§ RECORDS TO USE:
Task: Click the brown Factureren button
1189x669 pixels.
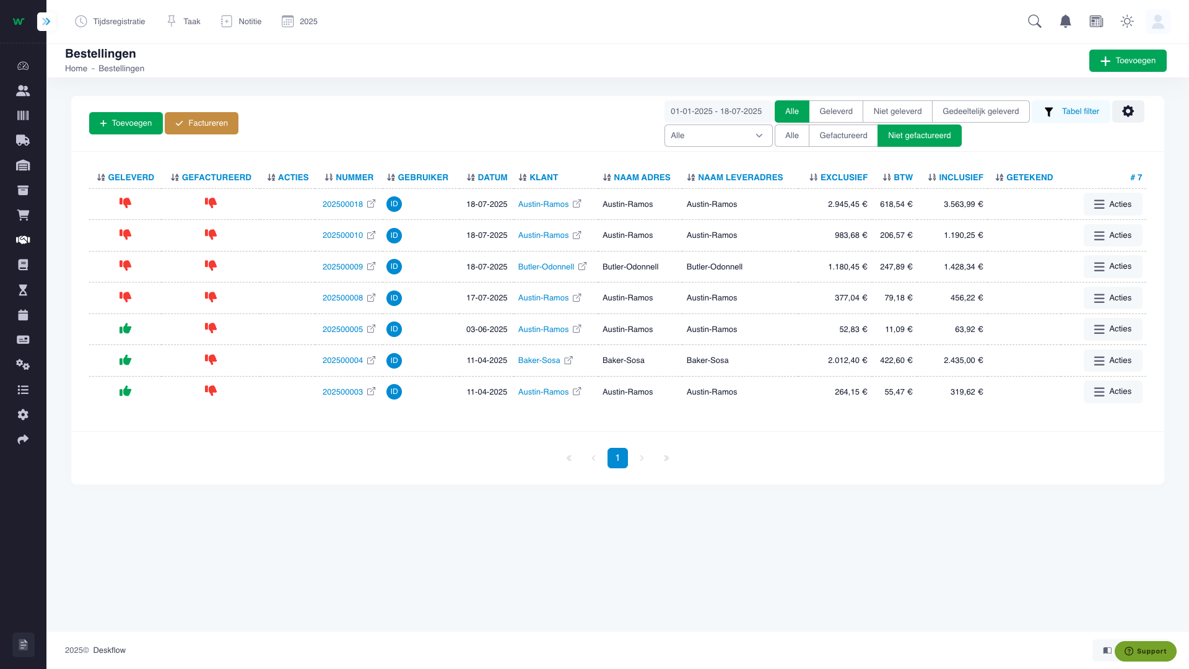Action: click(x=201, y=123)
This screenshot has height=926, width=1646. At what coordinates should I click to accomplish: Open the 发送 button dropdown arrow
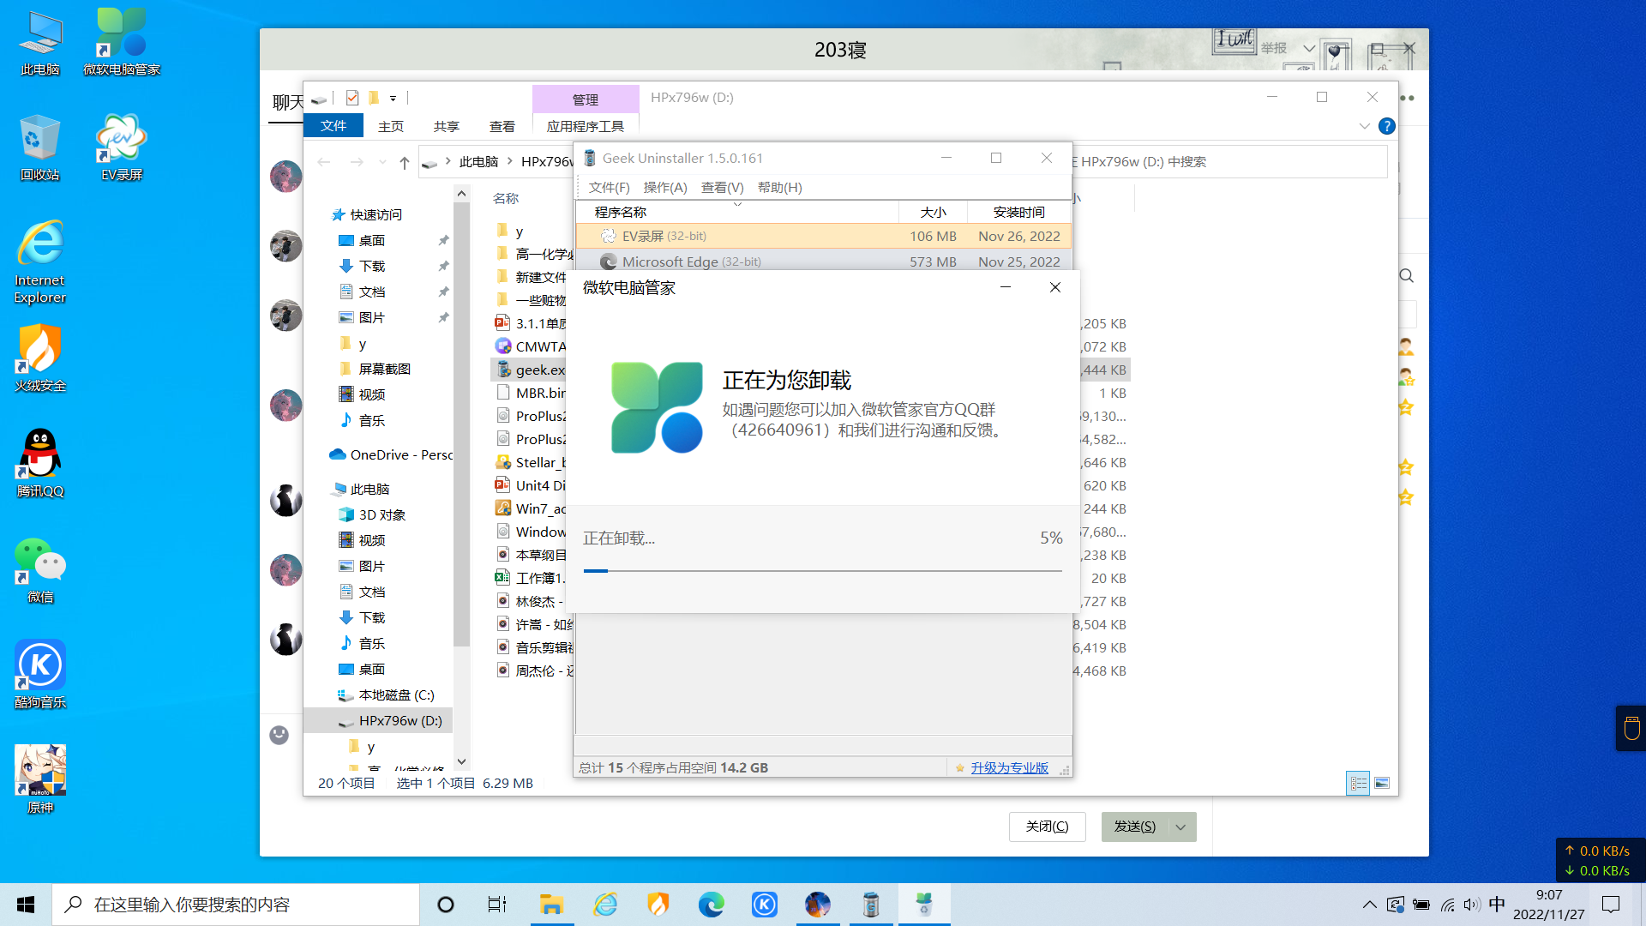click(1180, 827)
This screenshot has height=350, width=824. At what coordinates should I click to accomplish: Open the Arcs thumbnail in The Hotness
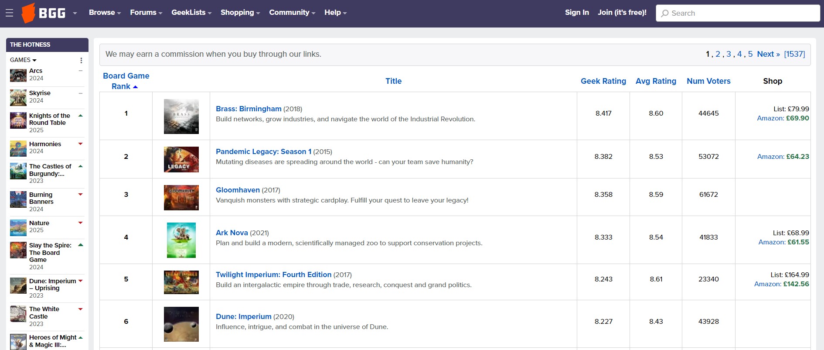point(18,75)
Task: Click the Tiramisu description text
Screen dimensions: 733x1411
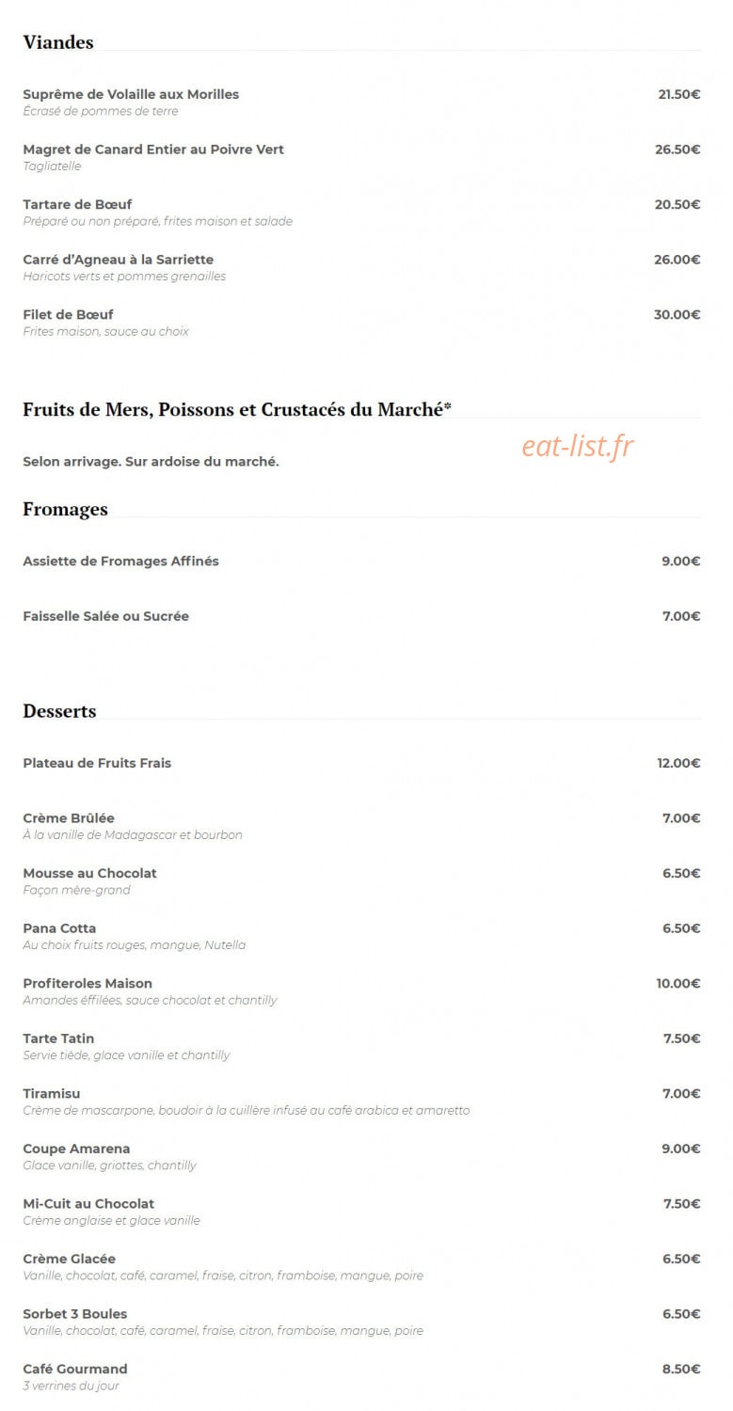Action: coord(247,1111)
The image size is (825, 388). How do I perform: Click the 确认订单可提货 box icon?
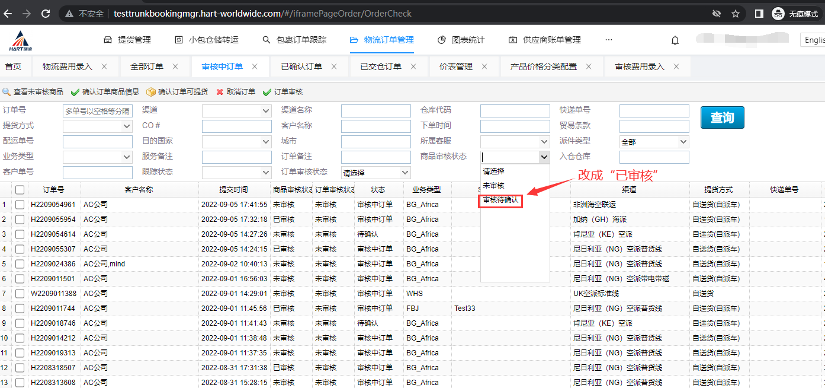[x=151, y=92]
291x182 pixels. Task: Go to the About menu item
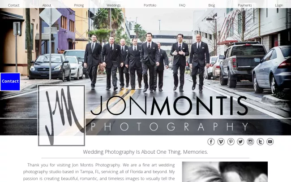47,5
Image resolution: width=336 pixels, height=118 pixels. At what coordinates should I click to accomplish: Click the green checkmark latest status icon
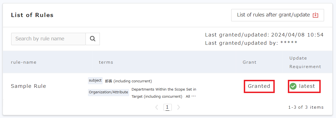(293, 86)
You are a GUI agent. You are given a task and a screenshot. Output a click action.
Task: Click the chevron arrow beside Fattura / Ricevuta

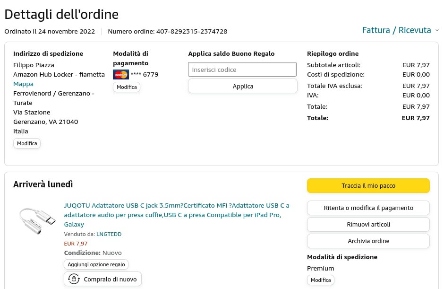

§ GIVEN TASK: Quote every row above word for word, leaving out the pictures.

§ COMPLETED TASK:
Task: Click the brown Factureren button
1189x669 pixels.
Action: click(x=201, y=123)
This screenshot has height=926, width=1646. At what coordinates should I click to accomplish: Open the 发送 button dropdown arrow
click(1180, 827)
This screenshot has height=350, width=824. At what coordinates should I click to accomplish: Open the Arcs thumbnail in The Hotness
point(18,75)
Task: Click the Tiramisu description text
Screen dimensions: 733x1411
Action: coord(247,1111)
The image size is (825, 388). How do I perform: Click the 确认订单可提货 box icon?
[x=151, y=92]
291x182 pixels. Task: Go to the About menu item
47,5
Image resolution: width=336 pixels, height=118 pixels. At what coordinates should I click to accomplish: Click the green checkmark latest status icon
(293, 86)
You are a GUI agent. You are given a task and a screenshot. Output a click action.
Task: Click the chevron arrow beside Fattura / Ricevuta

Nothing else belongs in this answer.